In many cases, occupational licensing is less about protecting public health and safety than it is about forcing potential entrepreneurs to spend months or even years jumping through hoops before they can begin to practice their trade. Of the more than 1,100 occupations licensed in at least one state, fewer than 60 are regulated in all 50 states. The other thousand are licensed in some states but not others, often with no impact on public health and safety. For example, sprinkler-system testers are currently only licensed in one state: Wisconsin. Yet, there is no evidence that sprinkler systems pose a public menace in the other 49 states.

While licensing may not improve the quality of service, it definitely increases costs. A report by the Institute for Justice found that getting an occupational license in Texas costs an average of $304 in fees and required 326 days of training and two exams.

These requirements reduce the number of people who can practice a given occupation. That can be a boon for incumbent practitioners who often are grandfathered into the system. But the costs are borne by consumers. A recent report from the White House found that licensing requirements increased the price of services by between 3 and 16 percent without any appreciable increase in quality in most cases.

There are encouraging signs that the Texas Legislature is waking up to the dangers of overlicensing. In 2015, Texas repealed licensing for hair braiding. This session, state Rep. Jason Isaac, R-Dripping Springs, has filed House Bill 1684, which would eliminate regulation for speech pathologists and audiologists. H.B. 340, sponsored by state Rep. Craig Goldman, R-Fort Worth, would repeal licensing for shampoo apprentices.

In addition to individual rollbacks, the state needs to take a more comprehensive look at overlicensing. H.B. 552, introduced by state Rep. James White, R-Hillister, would create an affirmative defense against prosecution for practicing an occupation without a license.

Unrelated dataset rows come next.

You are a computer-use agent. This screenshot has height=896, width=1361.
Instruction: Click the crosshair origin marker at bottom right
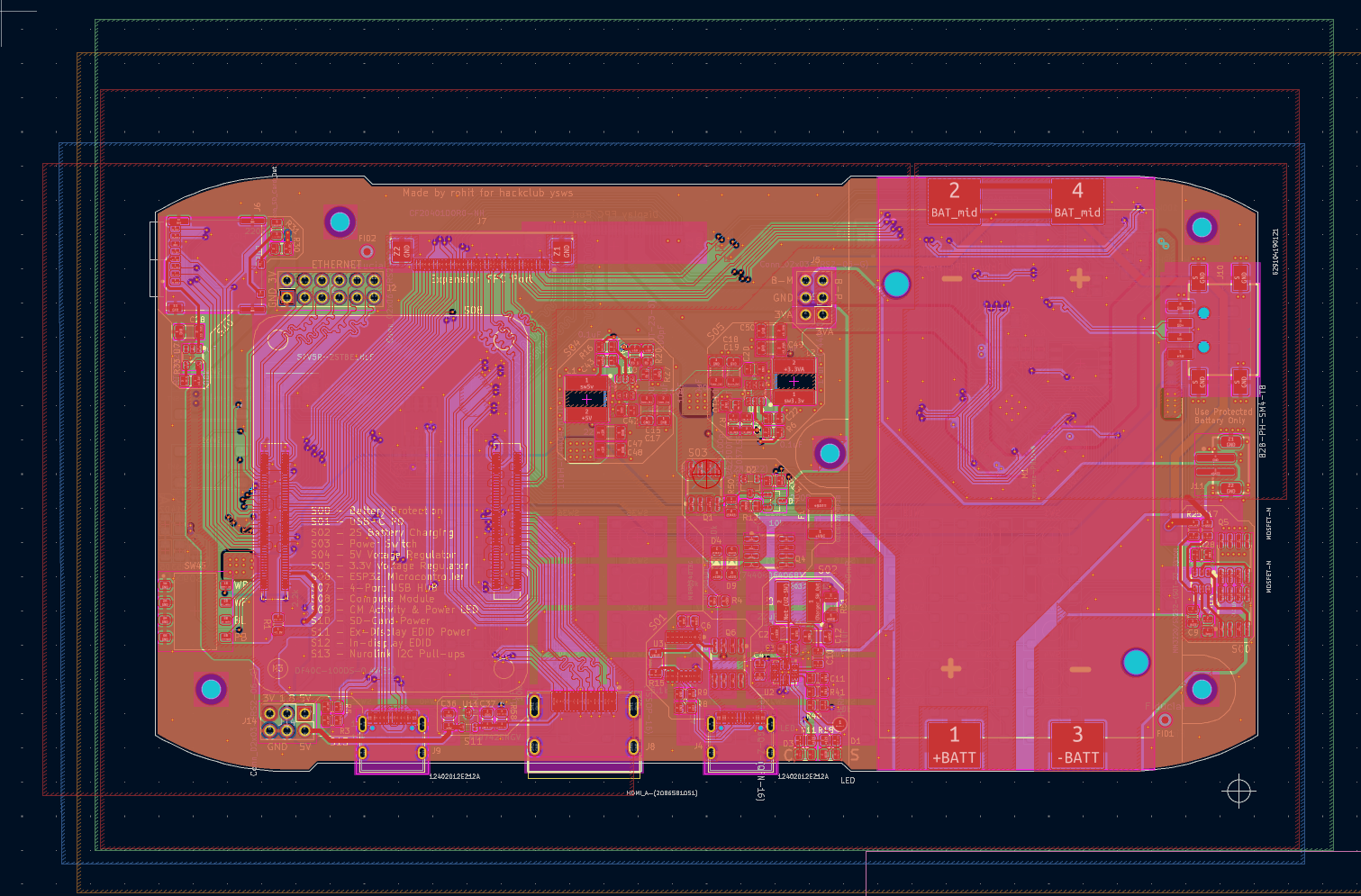coord(1240,791)
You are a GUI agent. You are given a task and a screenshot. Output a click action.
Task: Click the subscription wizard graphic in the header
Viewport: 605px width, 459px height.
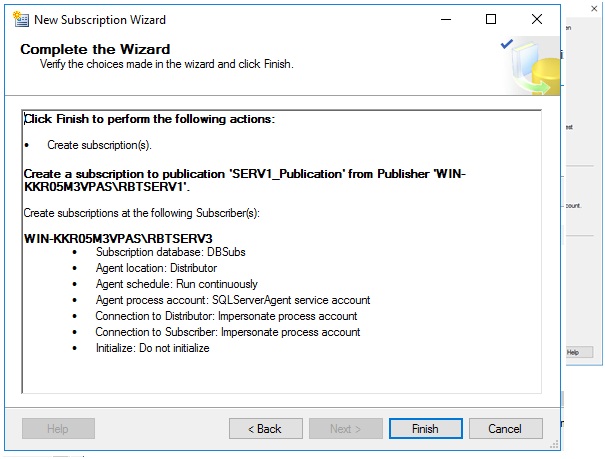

If an individual charged with violating the licensing requirement can show the requirements burden them substantially, the state would need to show the particular licensing requirements are necessary to safeguard state interests.

Forcing licensing agencies to prove the necessity of their rules would ensure that licensing actually serves the public interest and isn’t used just to limit competition.

Other legislation looks to address the conflict of interests that proliferate when a licensing board is made up of incumbent practitioners. State Sen. Don Huffines, R-Dallas, has filed Senate Bill 844, which would require licensing boards to get approval from the attorney general before adding new requirements to existing licensing systems.

The right to earn an honest living is a fundamental part of the American Dream. If Texas wants to keep alive the entrepreneurial spirit that has made our state great, it needs to start treating it that way.